*** Tekst dokumentu ***

Nie wiem jak odczucia innych, ale mnie strasznie nie podoba się dobór aktorów do filmu. Rozumiem pojawienie się Arnolda, bo to jednak ikona tej serii. Nie mam też nic do nowej Sarah Connor, ale skąd na niebiosa oni wzięli aktorów do odegrania roli Johna i Kyle'a?
Aktor wcielający się w Connora, szczególnie z tą blizną wygląda jaka jakieś ciepłe kluchy, a nie ten charyzmatyczny typ z T2. Tamtego aktora widać było raptem kilka chwil, a pasował do roli jak ulał. Podobnie dziwny wybór Kyle'a. Zamiast twardego, zaprawionego w bojach żołnierza z T2, którego świetnie zagrał Biehn, mamy dopakowanego gościa z twarzą bez wyrazu, który bardziej pasowałby na tępego terminatora. No i sam T-1000. Po co na siłę robić z niego Azjatę? Może trzeba było od razu Murzyna, bo to teraz bardziej na topie.
Co do samej historii nie wypowiadam się, bo może nie skopali jej do końca, kto wie. Sam jednak trailer wskazuje, że być może dobrą historię skopano źle dobranymi i słabo grającymi aktorami, do tego postawiono na efekciarstwo i to dość tanie z wyglądu. Może być straszna bieda w kinie niestety.
Na wstepie dodam ze nie HEJTUJE filmu T5 poniewaz jeszcze go nie widzialem w kinie... Wypowiadam sie tylko na temat ile i jak kiepsko zarabia na swiecie... Juz mozna powiedziec ze T5 ma najgorszy weekend otwarcia z serii(T1 nie licze bo byl to film niskobudzetowy grany w zaledwie 1 tys.kin a nie jak T5 w ponad 3tys.758 kin)... Film zarobil zaledwie $28,700,000 i jest to o wiele gorszy wynik od hejtowanych T3 i T4... T3 w weekend otwarcia mial $44,041,440 a T4 $42,558,390... Cos kiepsko z tym T5... Czyzby to wina z du...py wzietych scenarzystow i zlego castingu???

***

■ **Zestaw ćwiczeń**:
a: Skopiuj dokładnie fragment komentarzy o filmie T5 od słów „Na wstepie dodam” aż do słów „i zlego castingu???” włącznie.
b: Wypisz wszystkie kwoty w dolarach, które pojawiają się w komentarzach o filmie T5.
c: Rozwiń dalej komentarze o filmie T5, zaczynając zaraz po ich ostatnim zdaniu.
Dalej znajduje się odrębny materiał.

*** Zapisane informacje ***

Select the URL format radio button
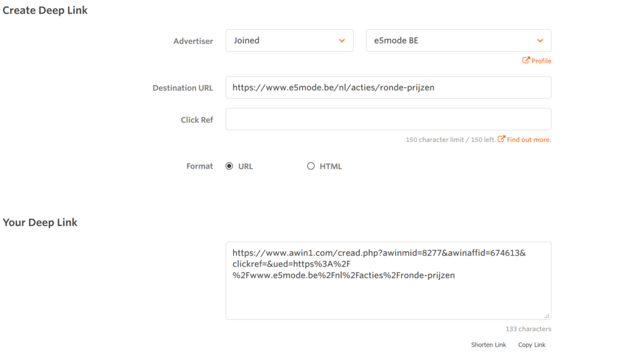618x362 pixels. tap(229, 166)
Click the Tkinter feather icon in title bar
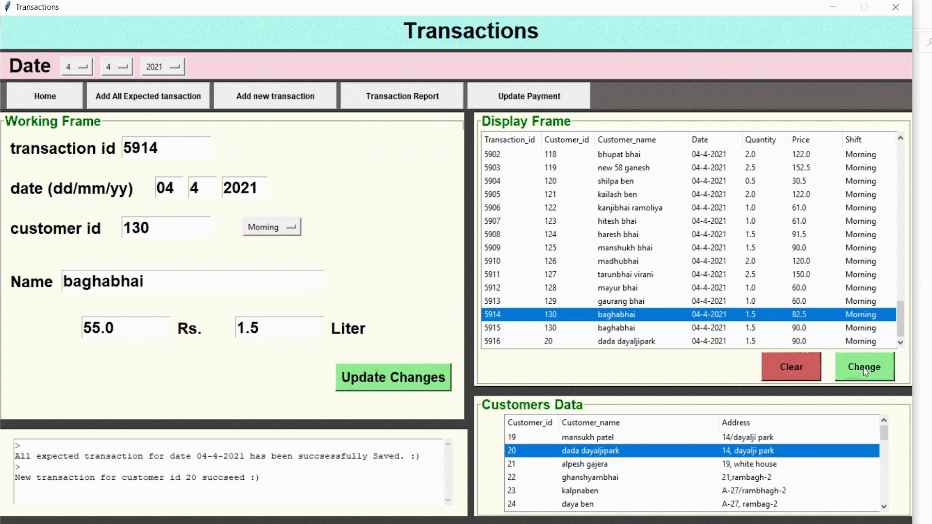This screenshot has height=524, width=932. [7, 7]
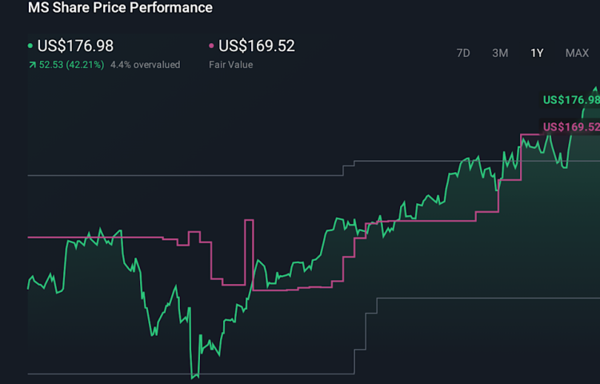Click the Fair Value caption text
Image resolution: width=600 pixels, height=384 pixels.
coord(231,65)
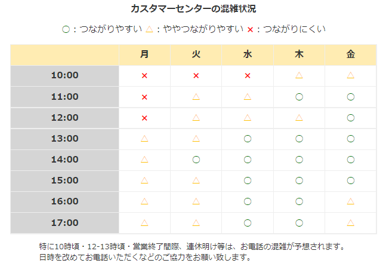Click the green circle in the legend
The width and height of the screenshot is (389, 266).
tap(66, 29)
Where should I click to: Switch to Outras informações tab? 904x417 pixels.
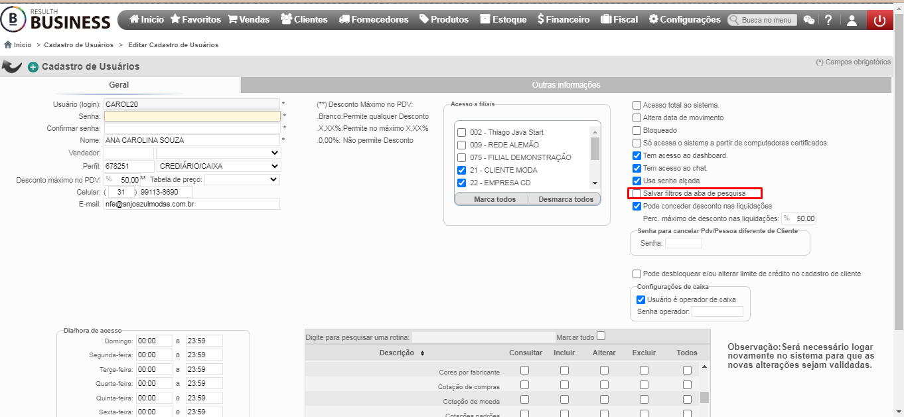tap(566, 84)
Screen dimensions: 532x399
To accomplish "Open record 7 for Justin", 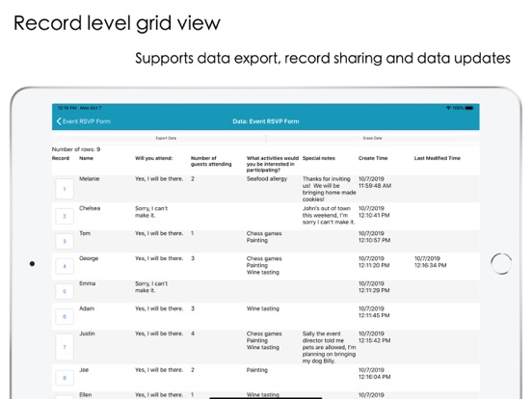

***

■ **Odpowiedzi do zadań**:
a:
Na wstepie dodam ze nie HEJTUJE filmu T5 poniewaz jeszcze go nie widzialem w kinie... Wypowiadam sie tylko na temat ile i jak kiepsko zarabia na swiecie... Juz mozna powiedziec ze T5 ma najgorszy weekend otwarcia z serii(T1 nie licze bo byl to film niskobudzetowy grany w zaledwie 1 tys.kin a nie jak T5 w ponad 3tys.758 kin)... Film zarobil zaledwie $28,700,000 i jest to o wiele gorszy wynik od hejtowanych T3 i T4... T3 w weekend otwarcia mial $44,041,440 a T4 $42,558,390... Cos kiepsko z tym T5... Czyzby to wina z du...py wzietych scenarzystow i zlego castingu???

b: $28,700,000; $44,041,440; $42,558,390

c:
Nie lubie tego aktora co gra nowego Kyla,wyglada jak napakowany pedał ,ta nowa Shara Connor ma dzieciecy wyraz twarzy,John Connor porażka a papa Arnold żenada...
Jeśli Blomkamp do nowego Obcego zaangażuje oprócz Weaver także Biehna jako Hicksa, to twórcy nowego Terminatora zobaczą jaki błąd zrobili z obsadą. Trochę inny koncept tej części z Biehnem jako Reesem napędziłby mnóstwo ludzi do kin z pokolenia którzy wychowali się na 1 i 2. A tak powstał popcorn dla pokolenia MTV. Stare terminatory to było coś jednak nowatorskiego i innego. W obecnych czasach wychodzi tyle podobnej sieczki, że wkrótce o tym filmie tylko nastolatki będą pamiętały. Obecnie trzeba naprawdę nowatorskich pomysłów, a nie powielania schematów.
"Podobnie dziwny wybór Kyle'a. Zamiast twardego, zaprawionego w bojach żołnierza z T2, którego świetnie zagrał Biehn, mamy dopakowanego gościa z twarzą bez wyrazu, który bardziej pasowałby na tępego terminatora." - 100% racji! Jestem zszokowana tym, jak ta małpa sztywna jak kij bambusowy zniszczyła moją ulubioną postać. Nie mówiąc o tym, że to było w ogóle niepodobne do Biehna, a brzydkie jak noc listopadowa, to dawno nie widziałam takiego drewna. Zero charakteru i ekspresji.
Takich niestety aktorów się dzisiaj promuje w Hollywood. Ktoś przecież robił castingi do tego filmu. Czym się kierował?
Kiedy oglądam materiały z kręcenia T1 i T2 widzę ile wysiłku włożył Cameron w znalezienie odpowiednich aktorów. Ile pracy z nimi potem wykonał nad rolami. Taki Arni pewnie już nie pamięta, że miał zagrać Reese'a, ale Cameron poznał się na nim i stwierdził, że ta rola nie jest dla niego. Dlaczego więc teraz podobnie tępemu typowi jednak dostała się rola Reese'a? Nie wiem i nie rozumiem. Można wiele mówić o Cameronie, ale na pisaniu dobrych scenariuszy, umiejętnym prowadzeniu akcji i doborze aktorów to on się zna. To dzięki jego wyborom dla każdego fana Terminatorów Arni zawsze będzie się kojarzył z T-800, Biehn z Reesem, Hamilton z Sarą, a Patrick z T-1000. Także Furlong nieźle ogarnął rolę Johna mimo, że to był jego debiut.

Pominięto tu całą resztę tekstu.